Figure 2. Supralinear integration and dendritic spikes depend on voltage-gated sodium (Nav) and NMDA receptor channels.

(a) Left: examples of fast (orange arrows) and slow (blue arrows) dendritic spikes. Right: plots of dV/dt against number of uncaging locations. Fast dendritic spikes cause a step-like increase in dV/dt (arrows). (b) Top: fast dendritic spikes are present in 21 ± 7% (n = 34) of all recordings and abolished when Nav channels are blocked with tetrodotoxin (TTX) and/or when NMDARs are blocked with APV ((2R)-amino-5-phosphonovaleric acid). Bottom: slow dendritic spikes are present in 26 ± 7% (n = 34) of all recordings, still present in TTX (29 ± 17%; n = 7; Fisher’s exact test, P = 1.0) and abolished when NMDARs are blocked with APV. Uncaging interval ≤ 1 ms.

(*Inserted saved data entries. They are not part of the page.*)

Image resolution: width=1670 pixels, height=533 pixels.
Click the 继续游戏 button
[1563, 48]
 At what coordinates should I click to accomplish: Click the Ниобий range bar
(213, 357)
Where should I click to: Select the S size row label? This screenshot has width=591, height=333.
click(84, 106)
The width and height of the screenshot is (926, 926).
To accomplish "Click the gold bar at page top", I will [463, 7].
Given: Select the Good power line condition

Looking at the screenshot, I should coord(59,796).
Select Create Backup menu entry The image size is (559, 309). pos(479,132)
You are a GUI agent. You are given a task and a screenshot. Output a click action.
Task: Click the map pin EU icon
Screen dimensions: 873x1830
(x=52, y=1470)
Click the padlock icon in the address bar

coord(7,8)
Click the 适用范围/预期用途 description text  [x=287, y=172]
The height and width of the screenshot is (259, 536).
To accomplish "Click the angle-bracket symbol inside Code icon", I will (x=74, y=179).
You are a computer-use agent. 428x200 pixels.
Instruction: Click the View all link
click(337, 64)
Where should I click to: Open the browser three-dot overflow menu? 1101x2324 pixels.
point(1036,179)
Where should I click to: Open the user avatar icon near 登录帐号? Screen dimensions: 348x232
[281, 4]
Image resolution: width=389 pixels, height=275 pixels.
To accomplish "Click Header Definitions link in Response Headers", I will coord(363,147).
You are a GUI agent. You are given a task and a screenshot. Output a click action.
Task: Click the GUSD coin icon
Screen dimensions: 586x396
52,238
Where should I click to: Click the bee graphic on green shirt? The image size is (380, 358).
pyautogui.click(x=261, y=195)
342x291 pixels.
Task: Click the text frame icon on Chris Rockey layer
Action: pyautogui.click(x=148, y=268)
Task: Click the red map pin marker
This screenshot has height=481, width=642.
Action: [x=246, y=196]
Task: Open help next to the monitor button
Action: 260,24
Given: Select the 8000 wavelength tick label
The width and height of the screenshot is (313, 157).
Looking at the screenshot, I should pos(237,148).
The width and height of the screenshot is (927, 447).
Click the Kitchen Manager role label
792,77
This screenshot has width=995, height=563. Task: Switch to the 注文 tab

Individual data points (not indicated in the figure) are either zeroes (no spikes were observed in a recording) or ones (spikes were observed in a recording). Bar graphs indicate the percentage of recordings containing spikes; error bars were calculated by Monte Carlo methods. (c) Application of TTX and APV reduces or abolishes supralinear dendritic integration. Grey dots represent individual recordings. Control: 65 ± 7% (n = 34); TTX: 36 ± 11% (n = 7; Mann-Whitney U test, P = 0.07 compared to control); APV: 11 ± 21% (n = 3; Mann-Whitney U test, P = 0.02 compared to control). TTX+APV: 11 ± 5% (n = 3; Mann-Whitney U test, P = 0.02 compared to control). One-way ANOVA, P = 0.03, F = 3.16.